_Set exercise 1:_
Answer these questions using the forum thread on overkill in hunting.
(a) Which user posted the opening message of the thread?
(b) What caliber does Militant_Tiger call unacceptable for hunting deer for meat?
(c) For what kind of hunting does Militant_Tiger say the smallest-caliber rule does not apply?
_Set exercise 2:_ Continue the forum thread on overkill in hunting from where it stops.

# Over Kill?



## hunting101 (Jun 1, 2004)

Many people say that some guns are a little too big and are over killing animals. I dont understand how something can be overkilled. I think that if the animal is dead than it cant get any more dead. Tell me what you think.


----------



## Militant_Tiger (Feb 23, 2004)

have you ever hunted for the pelt, or meat, or even hunted at all? it is very important to use the smallest, or near to the smallest caliber that will take the animal successfully so that meat and pelts are not wasted. if you were hunting deer for meat a .50 bmg would not be acceptable. this does not apply when hunting varmints, as the pelt is seldom saved and the meat is usually not preferable.

Tiger


----------



## Plainsman (Jul 30, 2003)

[Records from a dataset]
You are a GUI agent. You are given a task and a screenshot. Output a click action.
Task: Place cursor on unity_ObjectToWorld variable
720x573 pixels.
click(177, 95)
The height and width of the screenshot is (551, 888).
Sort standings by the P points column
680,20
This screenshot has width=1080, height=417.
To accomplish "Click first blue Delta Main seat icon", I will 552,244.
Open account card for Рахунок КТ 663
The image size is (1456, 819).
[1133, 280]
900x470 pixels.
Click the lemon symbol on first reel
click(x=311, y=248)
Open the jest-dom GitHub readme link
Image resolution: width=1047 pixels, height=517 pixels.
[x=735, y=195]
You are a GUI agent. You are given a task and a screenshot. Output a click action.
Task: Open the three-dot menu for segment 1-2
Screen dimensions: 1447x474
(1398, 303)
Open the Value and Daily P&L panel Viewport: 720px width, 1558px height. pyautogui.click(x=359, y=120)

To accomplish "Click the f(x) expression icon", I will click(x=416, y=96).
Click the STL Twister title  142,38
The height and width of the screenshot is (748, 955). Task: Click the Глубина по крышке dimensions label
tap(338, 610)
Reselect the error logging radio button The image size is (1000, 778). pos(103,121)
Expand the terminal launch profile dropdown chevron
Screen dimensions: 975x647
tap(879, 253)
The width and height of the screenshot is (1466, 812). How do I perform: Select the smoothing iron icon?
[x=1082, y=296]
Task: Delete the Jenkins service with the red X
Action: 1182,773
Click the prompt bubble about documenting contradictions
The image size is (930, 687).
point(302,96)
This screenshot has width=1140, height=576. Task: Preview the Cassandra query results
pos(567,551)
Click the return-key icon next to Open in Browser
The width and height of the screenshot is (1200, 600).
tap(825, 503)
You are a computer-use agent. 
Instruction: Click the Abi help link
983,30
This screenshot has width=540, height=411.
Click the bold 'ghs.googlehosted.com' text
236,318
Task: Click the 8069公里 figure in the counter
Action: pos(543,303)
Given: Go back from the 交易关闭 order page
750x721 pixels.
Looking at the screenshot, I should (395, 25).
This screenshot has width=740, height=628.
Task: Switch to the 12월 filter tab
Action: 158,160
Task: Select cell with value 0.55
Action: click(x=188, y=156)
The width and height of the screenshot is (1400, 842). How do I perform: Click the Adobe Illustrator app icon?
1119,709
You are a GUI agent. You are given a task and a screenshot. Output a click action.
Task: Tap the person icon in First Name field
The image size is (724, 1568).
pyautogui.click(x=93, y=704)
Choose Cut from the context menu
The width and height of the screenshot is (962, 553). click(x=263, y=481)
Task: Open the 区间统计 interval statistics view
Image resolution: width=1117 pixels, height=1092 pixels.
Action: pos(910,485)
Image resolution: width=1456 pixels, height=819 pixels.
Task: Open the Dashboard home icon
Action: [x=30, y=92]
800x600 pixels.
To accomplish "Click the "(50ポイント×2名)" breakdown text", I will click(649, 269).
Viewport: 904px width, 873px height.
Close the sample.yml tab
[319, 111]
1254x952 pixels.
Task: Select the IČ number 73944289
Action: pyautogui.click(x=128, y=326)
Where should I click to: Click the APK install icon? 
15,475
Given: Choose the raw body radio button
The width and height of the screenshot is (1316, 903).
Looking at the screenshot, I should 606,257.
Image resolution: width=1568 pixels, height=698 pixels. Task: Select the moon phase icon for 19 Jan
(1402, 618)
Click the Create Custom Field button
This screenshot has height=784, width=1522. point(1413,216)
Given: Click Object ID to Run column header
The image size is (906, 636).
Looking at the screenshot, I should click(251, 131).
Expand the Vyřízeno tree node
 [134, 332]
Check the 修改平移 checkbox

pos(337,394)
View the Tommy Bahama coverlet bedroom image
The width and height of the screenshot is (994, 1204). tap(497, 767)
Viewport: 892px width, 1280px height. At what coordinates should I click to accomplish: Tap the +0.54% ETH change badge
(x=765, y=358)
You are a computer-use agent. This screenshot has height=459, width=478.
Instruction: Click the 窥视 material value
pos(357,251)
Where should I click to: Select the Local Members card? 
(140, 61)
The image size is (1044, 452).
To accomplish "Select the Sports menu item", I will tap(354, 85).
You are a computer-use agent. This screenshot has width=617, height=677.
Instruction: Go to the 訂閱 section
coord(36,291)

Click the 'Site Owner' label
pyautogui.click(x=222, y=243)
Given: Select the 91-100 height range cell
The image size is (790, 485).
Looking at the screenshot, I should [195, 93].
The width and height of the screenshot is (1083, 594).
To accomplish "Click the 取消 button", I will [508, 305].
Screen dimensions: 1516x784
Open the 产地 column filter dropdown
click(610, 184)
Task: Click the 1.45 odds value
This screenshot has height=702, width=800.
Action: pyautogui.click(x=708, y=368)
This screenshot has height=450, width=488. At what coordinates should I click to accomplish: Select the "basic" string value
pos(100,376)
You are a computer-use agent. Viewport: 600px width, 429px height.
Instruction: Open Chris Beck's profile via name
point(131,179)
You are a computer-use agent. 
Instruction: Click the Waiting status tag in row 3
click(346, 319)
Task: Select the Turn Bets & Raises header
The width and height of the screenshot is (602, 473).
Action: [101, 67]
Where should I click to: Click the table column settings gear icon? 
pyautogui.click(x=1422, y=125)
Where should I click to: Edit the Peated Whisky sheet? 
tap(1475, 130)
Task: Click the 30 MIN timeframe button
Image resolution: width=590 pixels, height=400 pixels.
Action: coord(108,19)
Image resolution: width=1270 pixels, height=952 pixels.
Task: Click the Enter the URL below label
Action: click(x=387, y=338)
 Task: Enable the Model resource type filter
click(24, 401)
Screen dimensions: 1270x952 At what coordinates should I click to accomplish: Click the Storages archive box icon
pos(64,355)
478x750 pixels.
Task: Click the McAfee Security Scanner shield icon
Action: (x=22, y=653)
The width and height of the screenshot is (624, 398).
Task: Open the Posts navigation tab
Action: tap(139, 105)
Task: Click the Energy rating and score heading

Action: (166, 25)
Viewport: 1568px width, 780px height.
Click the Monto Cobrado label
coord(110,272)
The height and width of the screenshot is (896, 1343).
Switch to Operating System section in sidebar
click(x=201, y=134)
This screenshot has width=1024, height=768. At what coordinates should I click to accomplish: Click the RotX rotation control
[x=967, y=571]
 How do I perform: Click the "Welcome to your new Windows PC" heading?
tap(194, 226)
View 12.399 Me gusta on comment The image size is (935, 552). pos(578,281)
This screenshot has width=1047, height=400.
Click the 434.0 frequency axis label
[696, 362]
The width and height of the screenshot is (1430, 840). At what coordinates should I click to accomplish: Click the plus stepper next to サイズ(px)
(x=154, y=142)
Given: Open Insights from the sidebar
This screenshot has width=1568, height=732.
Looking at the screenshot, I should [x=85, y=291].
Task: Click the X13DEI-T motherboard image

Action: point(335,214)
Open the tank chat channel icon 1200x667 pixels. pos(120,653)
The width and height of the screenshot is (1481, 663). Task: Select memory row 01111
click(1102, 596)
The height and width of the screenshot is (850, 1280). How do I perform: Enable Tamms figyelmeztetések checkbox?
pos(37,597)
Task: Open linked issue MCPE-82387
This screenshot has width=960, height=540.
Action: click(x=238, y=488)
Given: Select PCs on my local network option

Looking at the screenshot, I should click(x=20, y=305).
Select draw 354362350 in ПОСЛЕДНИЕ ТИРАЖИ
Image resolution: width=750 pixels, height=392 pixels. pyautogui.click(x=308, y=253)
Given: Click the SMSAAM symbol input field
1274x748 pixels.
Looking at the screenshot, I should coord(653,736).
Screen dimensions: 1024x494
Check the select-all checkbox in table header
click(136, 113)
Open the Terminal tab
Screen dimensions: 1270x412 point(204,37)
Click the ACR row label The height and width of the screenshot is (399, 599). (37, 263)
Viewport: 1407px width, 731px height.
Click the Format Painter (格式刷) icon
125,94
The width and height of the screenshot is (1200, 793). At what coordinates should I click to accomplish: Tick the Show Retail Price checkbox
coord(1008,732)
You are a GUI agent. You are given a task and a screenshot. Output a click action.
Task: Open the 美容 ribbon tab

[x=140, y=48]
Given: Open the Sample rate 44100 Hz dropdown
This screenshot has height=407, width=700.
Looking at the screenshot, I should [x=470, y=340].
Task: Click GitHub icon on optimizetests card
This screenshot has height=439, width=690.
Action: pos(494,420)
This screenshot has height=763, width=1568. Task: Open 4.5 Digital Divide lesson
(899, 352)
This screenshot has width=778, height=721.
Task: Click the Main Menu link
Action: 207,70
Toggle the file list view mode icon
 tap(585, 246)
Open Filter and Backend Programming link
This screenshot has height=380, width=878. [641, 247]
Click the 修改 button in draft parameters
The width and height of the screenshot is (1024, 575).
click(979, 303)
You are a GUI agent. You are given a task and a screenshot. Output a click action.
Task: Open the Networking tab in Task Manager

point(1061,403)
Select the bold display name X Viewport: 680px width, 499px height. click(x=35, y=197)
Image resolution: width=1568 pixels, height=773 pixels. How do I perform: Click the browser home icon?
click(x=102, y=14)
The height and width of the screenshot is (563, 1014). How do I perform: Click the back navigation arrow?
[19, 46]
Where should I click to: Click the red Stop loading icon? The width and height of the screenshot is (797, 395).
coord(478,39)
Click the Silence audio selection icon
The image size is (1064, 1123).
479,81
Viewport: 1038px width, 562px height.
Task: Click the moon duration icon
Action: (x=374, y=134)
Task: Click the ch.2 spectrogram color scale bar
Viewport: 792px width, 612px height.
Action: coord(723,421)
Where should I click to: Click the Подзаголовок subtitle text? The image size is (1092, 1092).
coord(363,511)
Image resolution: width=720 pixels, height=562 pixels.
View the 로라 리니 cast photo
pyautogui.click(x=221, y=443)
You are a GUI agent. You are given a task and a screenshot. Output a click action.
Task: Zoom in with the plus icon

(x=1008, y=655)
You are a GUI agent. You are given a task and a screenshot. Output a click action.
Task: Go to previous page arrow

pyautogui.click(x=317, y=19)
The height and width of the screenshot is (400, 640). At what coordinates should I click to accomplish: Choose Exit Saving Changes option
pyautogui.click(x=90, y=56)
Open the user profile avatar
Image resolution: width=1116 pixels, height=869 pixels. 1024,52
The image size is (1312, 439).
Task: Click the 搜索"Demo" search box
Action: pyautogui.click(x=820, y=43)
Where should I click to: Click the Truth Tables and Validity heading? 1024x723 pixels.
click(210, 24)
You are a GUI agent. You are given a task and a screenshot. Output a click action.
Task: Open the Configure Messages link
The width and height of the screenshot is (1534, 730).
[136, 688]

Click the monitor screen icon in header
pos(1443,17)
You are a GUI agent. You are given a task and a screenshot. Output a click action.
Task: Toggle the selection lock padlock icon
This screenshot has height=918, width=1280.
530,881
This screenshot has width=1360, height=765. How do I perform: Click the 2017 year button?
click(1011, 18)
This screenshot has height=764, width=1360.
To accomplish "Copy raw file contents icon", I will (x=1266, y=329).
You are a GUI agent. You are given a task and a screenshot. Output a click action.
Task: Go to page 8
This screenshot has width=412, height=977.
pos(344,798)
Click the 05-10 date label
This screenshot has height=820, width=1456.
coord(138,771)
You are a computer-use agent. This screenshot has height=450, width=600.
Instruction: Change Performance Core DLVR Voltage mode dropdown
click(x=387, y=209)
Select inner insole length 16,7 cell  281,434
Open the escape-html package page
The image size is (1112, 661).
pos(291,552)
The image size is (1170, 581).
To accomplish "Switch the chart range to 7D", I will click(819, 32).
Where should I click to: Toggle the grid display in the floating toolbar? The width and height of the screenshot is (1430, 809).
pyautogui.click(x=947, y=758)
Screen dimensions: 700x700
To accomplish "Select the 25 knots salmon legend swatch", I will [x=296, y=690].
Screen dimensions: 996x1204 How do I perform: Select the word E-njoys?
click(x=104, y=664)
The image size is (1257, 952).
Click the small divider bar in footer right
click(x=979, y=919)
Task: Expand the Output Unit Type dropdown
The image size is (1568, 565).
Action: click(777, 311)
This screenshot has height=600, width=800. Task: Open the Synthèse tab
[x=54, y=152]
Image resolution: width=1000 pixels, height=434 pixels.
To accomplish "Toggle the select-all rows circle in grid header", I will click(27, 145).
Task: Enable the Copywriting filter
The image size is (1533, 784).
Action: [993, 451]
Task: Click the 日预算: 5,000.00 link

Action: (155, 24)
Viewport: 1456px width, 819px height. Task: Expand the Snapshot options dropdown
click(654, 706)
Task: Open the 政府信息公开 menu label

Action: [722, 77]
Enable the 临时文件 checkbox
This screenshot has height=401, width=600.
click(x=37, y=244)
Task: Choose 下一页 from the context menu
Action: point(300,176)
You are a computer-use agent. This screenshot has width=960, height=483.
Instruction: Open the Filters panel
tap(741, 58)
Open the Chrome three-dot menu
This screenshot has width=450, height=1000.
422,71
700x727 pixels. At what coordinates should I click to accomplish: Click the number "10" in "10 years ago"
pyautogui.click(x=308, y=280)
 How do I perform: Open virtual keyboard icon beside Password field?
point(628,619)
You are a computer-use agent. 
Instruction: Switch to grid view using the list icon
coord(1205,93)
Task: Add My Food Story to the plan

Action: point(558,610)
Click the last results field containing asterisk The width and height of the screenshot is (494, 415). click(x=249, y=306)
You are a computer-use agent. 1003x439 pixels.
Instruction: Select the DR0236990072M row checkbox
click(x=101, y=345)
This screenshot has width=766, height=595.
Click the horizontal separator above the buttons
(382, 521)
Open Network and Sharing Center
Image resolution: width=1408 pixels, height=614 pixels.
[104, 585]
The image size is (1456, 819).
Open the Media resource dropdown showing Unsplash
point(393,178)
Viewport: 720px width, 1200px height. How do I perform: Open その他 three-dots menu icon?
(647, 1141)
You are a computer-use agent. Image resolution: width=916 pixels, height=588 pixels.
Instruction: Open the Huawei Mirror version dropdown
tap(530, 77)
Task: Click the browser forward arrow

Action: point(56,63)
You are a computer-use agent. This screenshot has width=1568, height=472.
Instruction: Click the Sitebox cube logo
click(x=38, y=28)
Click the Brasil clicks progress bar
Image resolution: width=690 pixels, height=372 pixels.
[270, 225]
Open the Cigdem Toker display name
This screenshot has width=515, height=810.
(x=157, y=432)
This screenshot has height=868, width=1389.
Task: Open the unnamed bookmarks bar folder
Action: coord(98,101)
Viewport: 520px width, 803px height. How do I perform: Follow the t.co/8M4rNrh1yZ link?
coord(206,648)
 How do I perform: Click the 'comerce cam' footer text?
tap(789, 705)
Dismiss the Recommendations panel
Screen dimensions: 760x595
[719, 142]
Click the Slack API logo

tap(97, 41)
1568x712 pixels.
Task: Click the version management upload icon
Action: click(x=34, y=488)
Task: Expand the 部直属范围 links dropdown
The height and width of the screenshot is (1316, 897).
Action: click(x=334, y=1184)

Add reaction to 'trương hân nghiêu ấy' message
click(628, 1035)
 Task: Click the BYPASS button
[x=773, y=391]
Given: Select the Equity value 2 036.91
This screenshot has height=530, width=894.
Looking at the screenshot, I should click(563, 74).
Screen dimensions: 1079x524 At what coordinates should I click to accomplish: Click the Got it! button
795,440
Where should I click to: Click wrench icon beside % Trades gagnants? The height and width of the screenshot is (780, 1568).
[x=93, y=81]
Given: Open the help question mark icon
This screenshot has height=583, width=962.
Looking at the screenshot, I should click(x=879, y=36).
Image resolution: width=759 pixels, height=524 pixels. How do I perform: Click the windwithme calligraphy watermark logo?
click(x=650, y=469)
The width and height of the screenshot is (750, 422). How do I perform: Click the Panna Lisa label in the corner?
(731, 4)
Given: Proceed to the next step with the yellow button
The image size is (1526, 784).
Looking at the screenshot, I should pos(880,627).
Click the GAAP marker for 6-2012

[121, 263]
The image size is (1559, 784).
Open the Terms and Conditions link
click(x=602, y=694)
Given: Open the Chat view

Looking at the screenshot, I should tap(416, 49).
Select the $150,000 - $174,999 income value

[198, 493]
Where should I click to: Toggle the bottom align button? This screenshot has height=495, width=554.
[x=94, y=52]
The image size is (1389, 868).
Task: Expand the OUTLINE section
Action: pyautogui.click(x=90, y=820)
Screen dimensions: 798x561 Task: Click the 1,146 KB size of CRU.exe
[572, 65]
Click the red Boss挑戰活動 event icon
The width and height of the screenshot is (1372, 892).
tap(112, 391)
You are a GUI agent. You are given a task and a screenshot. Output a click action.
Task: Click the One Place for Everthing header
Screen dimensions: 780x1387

_Exercise response 1:_
(a) hunting101
(b) A .50 BMG
(c) Hunting varmints

_Exercise response 2:_
Hunting101

I guess it is a matter of how you look at it. With fox hunting there are two schools of though, shoot a full metal so the bullet doesn't blow big holes in the hide, or shoot highly frangible so the bullet doesn't exit the animal. I have tried both and am still undecided which is best. Now with coyote that is a different ball game. They have a much stronger hide and don't damage as easily. With that in mind I will go with a soft point every time. I have shot coyote at 25 yards with full metal 243 Winchester and had them run a half mile. For deer I shoot a 300 Winchester magnum. Many people believe that it will blow a deer to pieces, but with a premium bullet like the Swift Scirocco it does less damage than a standard load in my Winchester 270. Now, 90% of hunters will tell you a 416 Remington Magnum or a 458 Winchester Magnum is overkill. I agree, but I think it is overkill because they have far more energy than is required, not because they will blow a deer to pieces. Truth be told they will perhaps do less damage than a 30-06. Now I have people excited. Here is my theory. The 416 and 458 have very heavy jackets, they are for dangerous game. A deer doesn't have the body mass to mushroom the 416 and 458 bullets to full potential. Although these rifles are very potent they will expend little energy in the deer, and most of it on the hillside beyond. An acquaintance of mine shot a deer with a 505 Gibbs. The bullet was a soft point and the range was 75 yards. The hit was through the lungs, still the deer ran 300 yardsPerhaps the most destructive rounds for deer are bullets in the 130 to 150 gr range at high velocity. I guess my point is biggest is not always best, and overkill is in the eye of the beholder.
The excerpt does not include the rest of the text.